To create a lip for the base and lid, you'll sandwich together two plywood rings—one an inch wider than the other. First, to mark circular cuts this large, make a compass from a piece of scrap wood at least 12 inches long. Drive a finishing nail through the center of the strip near one end, for the pivot. To create the radii on the cut list, mark points 7, 9, and 10 inches from the pivot and drill a ⅛-inch hole for a pencil tip at each one. Using the nail to pivot the compass, poke a pencil tip through each radius hole to draw the circles on plywood according to the cut list. To create the goal slots for the base, tick off perimeter points at 12, 4, and 8 o'clock. Draw a line from each tick mark to the center, then make parallel lines 1-inch to either side of those lines to produce 2-inch dividers in the shape of a peace sign.

Step 3

Cut out the rings

Photo by Wendell Webber

Using a jigsaw fitted with a scroll blade, cut the outside edge of all four rings. For the insides of the rings that make up the lid, drill a ¼-inch hole into the area to be cut out, insert the blade, and cut along the circle.
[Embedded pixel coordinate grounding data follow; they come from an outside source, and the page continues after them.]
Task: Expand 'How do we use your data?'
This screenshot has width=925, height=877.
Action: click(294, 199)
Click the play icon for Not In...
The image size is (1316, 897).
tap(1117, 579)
For the base, use the jigsaw to cut the space between the arms of the peace sign from the small ring. Center that ring on the larger ring of the base and use it as a template to transfer the pattern, then cut the larger ring. Apply wood glue between pairs of rings—centering the smaller rings on the larger rings—clamp them together, and secure them with ⅞-inch wood screws.

Step 4

Attach the legs

Photo by Wendell Webber

Position the legs beneath the arms of the peace sign on the base. Drill two evenly spaced pilot holes through the base ring and into the top of each leg. Secure the legs with two evenly spaced 2½-inch trim-head screws.

Step 5

Cut the wire to size

Photo by Wendell Webber

Using linesman pliers, cut a length of fencing 58 inches long. Trim the the cut edge so that the horizontal wires remain exposed for the next step.

Step 6

Fasten the wire seam

Photo by Wendell Webber

Curl the wire sheet into a cylinder until the sides just overlap. Using the pliers, wrap the ends of the horizontal wires around the vertical wire so that the sharp ends point toward the center of the cylinder.

Step 7

Paint the rings

Photo by Wendell Webber

Fill the fastener holes with wood filler, sand the pieces, and coat them with primer. This will cover knots, seal the wood, and make the colors pop. Spray the lid and base in two different colors. Once the paint is dry, tape off color-coded strips on the base dividers to indicate each team's goal, as shown. Spray the strips and remove the tape. Spray paint groups of 30 bamboo stakes in each of the three colors.

Step 8

Set the wire in place

Photo by Wendell Webber

Put the wire cylinder on the base so that it fits on the lip. Set the lid on top of the wire so that the smaller ring nests inside the cylinder. Slide the stakes into one side of the wire cylinder and out the opposite side in varying directions, then dump the plastic balls on top of the stakes.